§ WORK TO BE COMPLETED: Rewrite the rows below with each occurrence of "Screen dimensions" changed to "Screen size". Leave everything else as it is.

Stored dataset items
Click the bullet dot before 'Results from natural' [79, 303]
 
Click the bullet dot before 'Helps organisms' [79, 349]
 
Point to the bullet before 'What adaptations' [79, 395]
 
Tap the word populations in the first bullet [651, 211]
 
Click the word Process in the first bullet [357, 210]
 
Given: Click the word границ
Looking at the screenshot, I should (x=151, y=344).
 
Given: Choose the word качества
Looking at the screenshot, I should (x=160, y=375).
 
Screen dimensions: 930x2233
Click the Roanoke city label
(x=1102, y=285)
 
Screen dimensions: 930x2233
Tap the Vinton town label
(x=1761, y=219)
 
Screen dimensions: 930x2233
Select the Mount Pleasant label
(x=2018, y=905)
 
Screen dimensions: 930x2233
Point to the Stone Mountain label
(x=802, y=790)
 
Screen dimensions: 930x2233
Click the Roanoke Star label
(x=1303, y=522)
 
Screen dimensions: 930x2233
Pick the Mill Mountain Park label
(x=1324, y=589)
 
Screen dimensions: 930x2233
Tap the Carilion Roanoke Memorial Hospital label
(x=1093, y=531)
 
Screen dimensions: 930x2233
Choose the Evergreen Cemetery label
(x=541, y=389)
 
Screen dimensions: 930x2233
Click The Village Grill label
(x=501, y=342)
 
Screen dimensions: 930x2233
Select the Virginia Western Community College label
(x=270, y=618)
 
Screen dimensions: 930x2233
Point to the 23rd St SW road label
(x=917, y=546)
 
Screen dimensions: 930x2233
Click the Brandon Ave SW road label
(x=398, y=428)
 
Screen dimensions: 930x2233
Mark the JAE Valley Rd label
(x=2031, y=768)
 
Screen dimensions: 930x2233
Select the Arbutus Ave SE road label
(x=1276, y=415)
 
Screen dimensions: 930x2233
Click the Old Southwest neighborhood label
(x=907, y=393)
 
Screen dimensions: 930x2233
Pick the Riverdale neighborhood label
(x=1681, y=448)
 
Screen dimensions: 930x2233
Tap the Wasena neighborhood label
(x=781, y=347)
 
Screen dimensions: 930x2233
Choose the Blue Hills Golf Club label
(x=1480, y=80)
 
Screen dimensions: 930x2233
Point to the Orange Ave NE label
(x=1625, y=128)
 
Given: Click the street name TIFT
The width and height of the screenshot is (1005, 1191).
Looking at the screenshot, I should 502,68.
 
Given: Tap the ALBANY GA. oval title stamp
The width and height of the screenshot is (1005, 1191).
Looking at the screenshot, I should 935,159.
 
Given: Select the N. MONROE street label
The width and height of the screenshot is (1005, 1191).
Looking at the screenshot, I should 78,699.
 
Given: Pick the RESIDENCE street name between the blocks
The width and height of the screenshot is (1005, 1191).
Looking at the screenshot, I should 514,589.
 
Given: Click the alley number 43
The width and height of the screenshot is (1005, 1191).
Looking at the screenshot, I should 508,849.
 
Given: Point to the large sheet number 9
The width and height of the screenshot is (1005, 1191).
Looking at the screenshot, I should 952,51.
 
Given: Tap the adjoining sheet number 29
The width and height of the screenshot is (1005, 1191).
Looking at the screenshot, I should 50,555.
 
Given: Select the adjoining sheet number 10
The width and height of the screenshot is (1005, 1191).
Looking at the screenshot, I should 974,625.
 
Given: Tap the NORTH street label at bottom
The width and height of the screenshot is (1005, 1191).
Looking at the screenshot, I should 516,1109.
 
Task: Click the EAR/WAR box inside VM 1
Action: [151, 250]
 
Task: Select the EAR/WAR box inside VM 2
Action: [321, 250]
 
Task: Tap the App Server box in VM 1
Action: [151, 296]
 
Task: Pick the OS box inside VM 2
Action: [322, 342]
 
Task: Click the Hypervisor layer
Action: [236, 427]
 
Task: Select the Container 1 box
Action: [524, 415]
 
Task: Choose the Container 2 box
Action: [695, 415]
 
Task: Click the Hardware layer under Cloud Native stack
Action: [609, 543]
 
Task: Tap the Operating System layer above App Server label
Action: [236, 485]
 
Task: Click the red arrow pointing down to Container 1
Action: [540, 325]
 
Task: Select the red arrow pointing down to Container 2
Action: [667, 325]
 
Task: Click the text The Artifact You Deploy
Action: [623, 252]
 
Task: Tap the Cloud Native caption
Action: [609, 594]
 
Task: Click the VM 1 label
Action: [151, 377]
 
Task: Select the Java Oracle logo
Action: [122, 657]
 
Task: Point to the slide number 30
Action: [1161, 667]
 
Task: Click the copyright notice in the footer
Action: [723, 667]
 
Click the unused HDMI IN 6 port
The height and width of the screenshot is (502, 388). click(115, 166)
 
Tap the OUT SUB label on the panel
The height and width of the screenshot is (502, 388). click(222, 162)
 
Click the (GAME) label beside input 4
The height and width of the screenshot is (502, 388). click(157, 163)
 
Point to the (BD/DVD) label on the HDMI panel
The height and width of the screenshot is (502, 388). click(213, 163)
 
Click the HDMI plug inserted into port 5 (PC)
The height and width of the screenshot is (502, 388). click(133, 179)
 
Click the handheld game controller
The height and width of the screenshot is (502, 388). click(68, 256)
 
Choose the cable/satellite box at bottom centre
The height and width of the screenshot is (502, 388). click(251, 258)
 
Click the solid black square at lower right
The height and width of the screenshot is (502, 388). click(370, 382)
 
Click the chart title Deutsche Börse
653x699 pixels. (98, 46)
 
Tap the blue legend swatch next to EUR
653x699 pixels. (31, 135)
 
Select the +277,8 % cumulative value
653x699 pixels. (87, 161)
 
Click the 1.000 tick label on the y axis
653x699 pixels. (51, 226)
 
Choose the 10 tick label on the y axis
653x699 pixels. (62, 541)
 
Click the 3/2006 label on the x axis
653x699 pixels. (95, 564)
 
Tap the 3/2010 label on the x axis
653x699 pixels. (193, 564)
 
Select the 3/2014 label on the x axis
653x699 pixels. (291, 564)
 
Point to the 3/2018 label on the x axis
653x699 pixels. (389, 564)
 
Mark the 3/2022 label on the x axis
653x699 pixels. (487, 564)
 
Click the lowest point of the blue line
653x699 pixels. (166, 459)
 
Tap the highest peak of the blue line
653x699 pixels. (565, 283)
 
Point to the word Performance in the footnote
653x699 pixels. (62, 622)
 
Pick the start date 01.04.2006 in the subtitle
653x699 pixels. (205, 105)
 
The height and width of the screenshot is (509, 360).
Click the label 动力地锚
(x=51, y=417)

§ EXPECTED ANSWER:
Click the bullet dot before 'Results from natural' [79, 303]
 
Click the bullet dot before 'Helps organisms' [79, 349]
 
Point to the bullet before 'What adaptations' [79, 395]
 
Tap the word populations in the first bullet [651, 211]
 
Click the word Process in the first bullet [357, 210]
 
Given: Click the word границ
Looking at the screenshot, I should (x=151, y=344).
 
Given: Choose the word качества
Looking at the screenshot, I should (x=160, y=375).
 
Screen size: 930x2233
Click the Roanoke city label
(x=1102, y=285)
 
Screen size: 930x2233
Tap the Vinton town label
(x=1761, y=219)
 
Screen size: 930x2233
Select the Mount Pleasant label
(x=2018, y=905)
 
Screen size: 930x2233
Point to the Stone Mountain label
(x=802, y=790)
 
Screen size: 930x2233
Click the Roanoke Star label
(x=1303, y=522)
 
Screen size: 930x2233
Pick the Mill Mountain Park label
(x=1324, y=589)
 
Screen size: 930x2233
Tap the Carilion Roanoke Memorial Hospital label
(x=1093, y=531)
 
Screen size: 930x2233
Choose the Evergreen Cemetery label
(x=541, y=389)
 
Screen size: 930x2233
Click The Village Grill label
(x=501, y=342)
 
Screen size: 930x2233
Select the Virginia Western Community College label
(x=270, y=618)
 
Screen size: 930x2233
Point to the 23rd St SW road label
(x=917, y=546)
 
Screen size: 930x2233
Click the Brandon Ave SW road label
(x=398, y=428)
 
Screen size: 930x2233
Mark the JAE Valley Rd label
(x=2031, y=768)
 
Screen size: 930x2233
Select the Arbutus Ave SE road label
(x=1276, y=415)
 
Screen size: 930x2233
Click the Old Southwest neighborhood label
(x=907, y=393)
 
Screen size: 930x2233
Pick the Riverdale neighborhood label
(x=1681, y=448)
 
Screen size: 930x2233
Tap the Wasena neighborhood label
(x=781, y=347)
 
Screen size: 930x2233
Choose the Blue Hills Golf Club label
(x=1480, y=80)
 
Screen size: 930x2233
Point to the Orange Ave NE label
(x=1625, y=128)
 
Given: Click the street name TIFT
The width and height of the screenshot is (1005, 1191).
Looking at the screenshot, I should 502,68.
 
Given: Tap the ALBANY GA. oval title stamp
The width and height of the screenshot is (1005, 1191).
Looking at the screenshot, I should 935,159.
 
Given: Select the N. MONROE street label
The width and height of the screenshot is (1005, 1191).
Looking at the screenshot, I should 78,699.
 
Given: Pick the RESIDENCE street name between the blocks
The width and height of the screenshot is (1005, 1191).
Looking at the screenshot, I should 514,589.
 
Given: Click the alley number 43
The width and height of the screenshot is (1005, 1191).
Looking at the screenshot, I should 508,849.
 
Given: Point to the large sheet number 9
The width and height of the screenshot is (1005, 1191).
Looking at the screenshot, I should 952,51.
 
Given: Tap the adjoining sheet number 29
The width and height of the screenshot is (1005, 1191).
Looking at the screenshot, I should 50,555.
 
Given: Select the adjoining sheet number 10
The width and height of the screenshot is (1005, 1191).
Looking at the screenshot, I should 974,625.
 
Given: Tap the NORTH street label at bottom
The width and height of the screenshot is (1005, 1191).
Looking at the screenshot, I should 516,1109.
 
Task: Click the EAR/WAR box inside VM 1
Action: [151, 250]
 
Task: Select the EAR/WAR box inside VM 2
Action: [321, 250]
 
Task: Tap the App Server box in VM 1
Action: [151, 296]
 
Task: Pick the OS box inside VM 2
Action: [322, 342]
 
Task: Click the Hypervisor layer
Action: [236, 427]
 
Task: Select the Container 1 box
Action: [524, 415]
 
Task: Choose the Container 2 box
Action: [695, 415]
 
Task: Click the Hardware layer under Cloud Native stack
Action: [609, 543]
 
Task: Tap the Operating System layer above App Server label
Action: [236, 485]
 
Task: Click the red arrow pointing down to Container 1
Action: [540, 325]
 
Task: Select the red arrow pointing down to Container 2
Action: [667, 325]
 
Task: Click the text The Artifact You Deploy
Action: [623, 252]
 
Task: Tap the Cloud Native caption
Action: [609, 594]
 
Task: Click the VM 1 label
Action: [151, 377]
 
Task: Select the Java Oracle logo
Action: [122, 657]
 
Task: Point to the slide number 30
Action: [1161, 667]
 
Task: Click the copyright notice in the footer
Action: [723, 667]
 
Click the unused HDMI IN 6 port
The height and width of the screenshot is (502, 388). click(115, 166)
 
Tap the OUT SUB label on the panel
The height and width of the screenshot is (502, 388). click(222, 162)
 
Click the (GAME) label beside input 4
The height and width of the screenshot is (502, 388). click(157, 163)
 
Point to the (BD/DVD) label on the HDMI panel
The height and width of the screenshot is (502, 388). click(213, 163)
 
Click the HDMI plug inserted into port 5 (PC)
The height and width of the screenshot is (502, 388). click(133, 179)
 
Click the handheld game controller
The height and width of the screenshot is (502, 388). click(68, 256)
 
Choose the cable/satellite box at bottom centre
The height and width of the screenshot is (502, 388). click(251, 258)
 
Click the solid black square at lower right
The height and width of the screenshot is (502, 388). click(370, 382)
 
Click the chart title Deutsche Börse
653x699 pixels. (98, 46)
 
Tap the blue legend swatch next to EUR
653x699 pixels. (31, 135)
 
Select the +277,8 % cumulative value
653x699 pixels. (87, 161)
 
Click the 1.000 tick label on the y axis
653x699 pixels. (51, 226)
 
Choose the 10 tick label on the y axis
653x699 pixels. (62, 541)
 
Click the 3/2006 label on the x axis
653x699 pixels. (95, 564)
 
Tap the 3/2010 label on the x axis
653x699 pixels. (193, 564)
 
Select the 3/2014 label on the x axis
653x699 pixels. (291, 564)
 
Point to the 3/2018 label on the x axis
653x699 pixels. (389, 564)
 
Mark the 3/2022 label on the x axis
653x699 pixels. (487, 564)
 
Click the lowest point of the blue line
653x699 pixels. (166, 459)
 
Tap the highest peak of the blue line
653x699 pixels. (565, 283)
 
Point to the word Performance in the footnote
653x699 pixels. (62, 622)
 
Pick the start date 01.04.2006 in the subtitle
653x699 pixels. (205, 105)
 
The height and width of the screenshot is (509, 360).
Click the label 动力地锚
(x=51, y=417)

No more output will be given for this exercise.